Остается сказать, что историки-антикоммунисты обращаются к этому документу отнюдь не ради объективности, а чтобы представить его как доказательство невиновности Бухарина. Им бы хотелось, чтобы читатели поверили: «хороший» Бухарин облыжно обвинен и безвинно оклеветан «плохим» Сталиным. Но документальные свидетельства из бывших советских архивов, которые стали доступны в последние годы существования СССР, указывают на обратное. В архивных материалах подтверждаются покаянные признания Бухарина, повторенные им по крайней мере дважды, но, по-видимому, гораздо большее число раз: он был виновен. [99]
99
Виновен, по крайней мере, в том, в чем сам признался, хотя совсем не обязательно, что Бухарину следует вменять в вину все те обвинения, которые на процессе ему предъявлялись государственным обвинителем. Помимо признаний Бухарина на суде (а те, напомним, подтверждены им в прошении о помиловании) опубликована стенограмма его первых показаний от 2 июня 1937 г. См.: Ферр Г., Бобров В. «Первые признательные показания Н.И. Бухарина на Лубянке». // Клио. 2007, № 1. С. 38–52. Кроме того, существуют или, по меньшей мере, существовали еще три стенограммы допросов с признательными показаниями Бухарина. Одна из них упоминается в «Справке комиссии президиума ЦК КПСС.», Реабилитация: Как это было. Февраль 1956 — начало 80-х годов. С. 697; две другие — в речи Вышинского на процессе 1938 г. [http: //magister.msk.ru/library/trots- kу/ trotlsud.htm].

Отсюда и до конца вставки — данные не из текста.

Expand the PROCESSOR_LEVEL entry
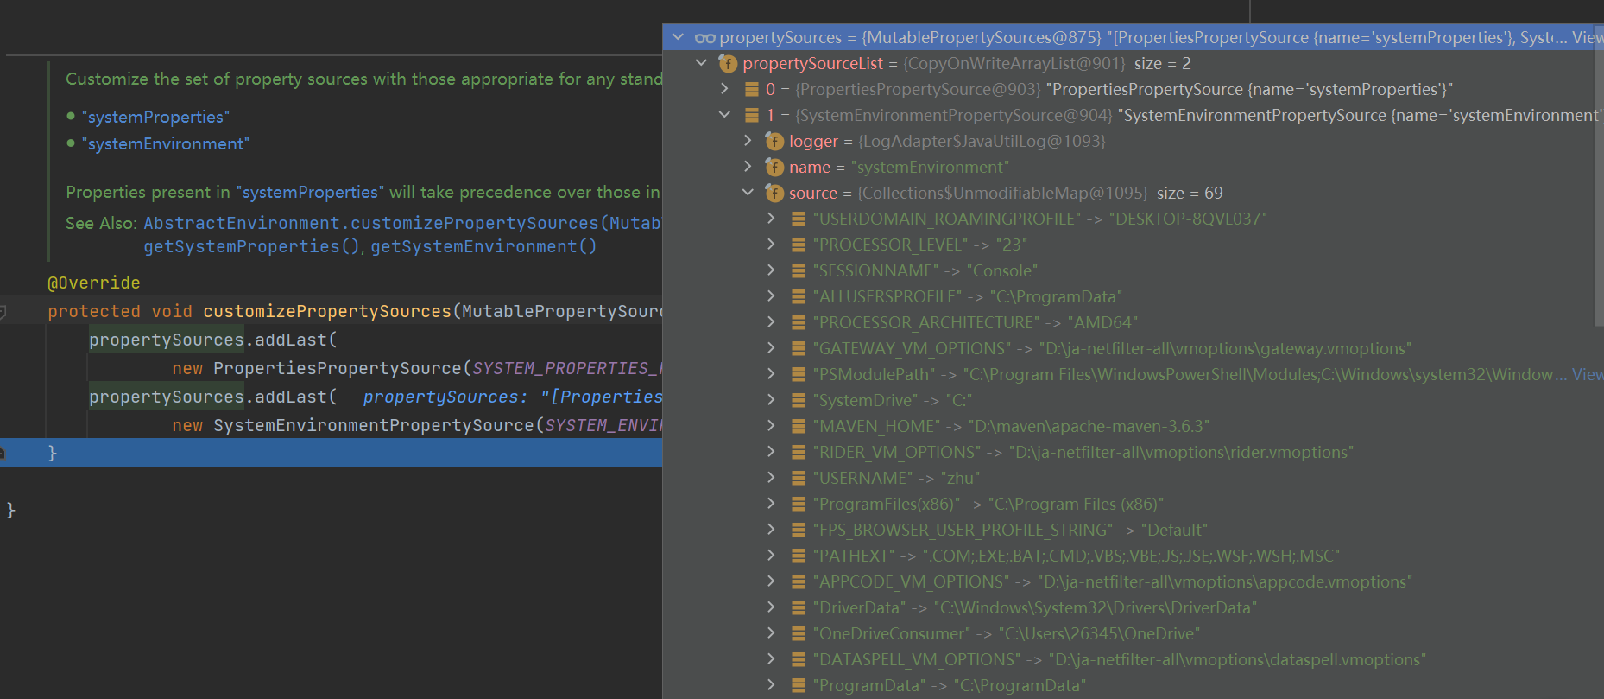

Научная непорядочность «респектабельных» историков-антикоммунистов тотчас становится очевидной, как только речь заходит о безответственной методе, с помощью которой ими «обработаны» россказни про «письма в столе Сталина». Сервисы, монтефиоре и им подобные в состоянии были разобраться, должны были понять, а возможно, уже заранее знали, что вся «история» про «предсмертное письмо» — откровенная «липа». Напомним, что у историков тоже есть кое-какие обязанности перед обществом: их долг — информировать публику о надежности исторических свидетельств.
Как таковой факт фабрикации истории про «предсмертное письмо Бухарина» и «записку Тито — Сталину» не столь уж значим. Но перед нами симптомы мошенничества куда больших масштабов — фальсификации истории Советского Союза, демонизации большевистской партии и международного коммунистического движения в XX веке.
Глава 4
Заговор «правых» и «ежовщина»
Николай Иванович Бухарин — самый известный из подсудимых третьего московского показательного процесса (март 1938 года). В середине 1920-х он был союзником И.В. Сталина, но в 1928 году примкнул к оппозиции. После отречения от нее Бухарин получил назначение на ряд ответственных постов, среди которых должность главного редактора ежедневной правительственной газеты «Известия».
На первом московском процессе (август 1936 года) двое из подсудимых — И.И. Рейнгольд и Л.Б. Каменев указали на Бухарина как на одного из участников антисталинского заговора, который, по их словам, продолжал свою подпольную деятельность, несмотря ни на какие публичные уверения в лояльности тогдашнему партийному руководству. Вскоре после процесса Прокурор СССР А.Я. Вышинский объявил о возбуждении уголовного дела против Бухарина и его сообщников. В сентябре 1936 года расследование было приостановлено, но в силу появления все большего числа улик возобновилось вскоре вновь.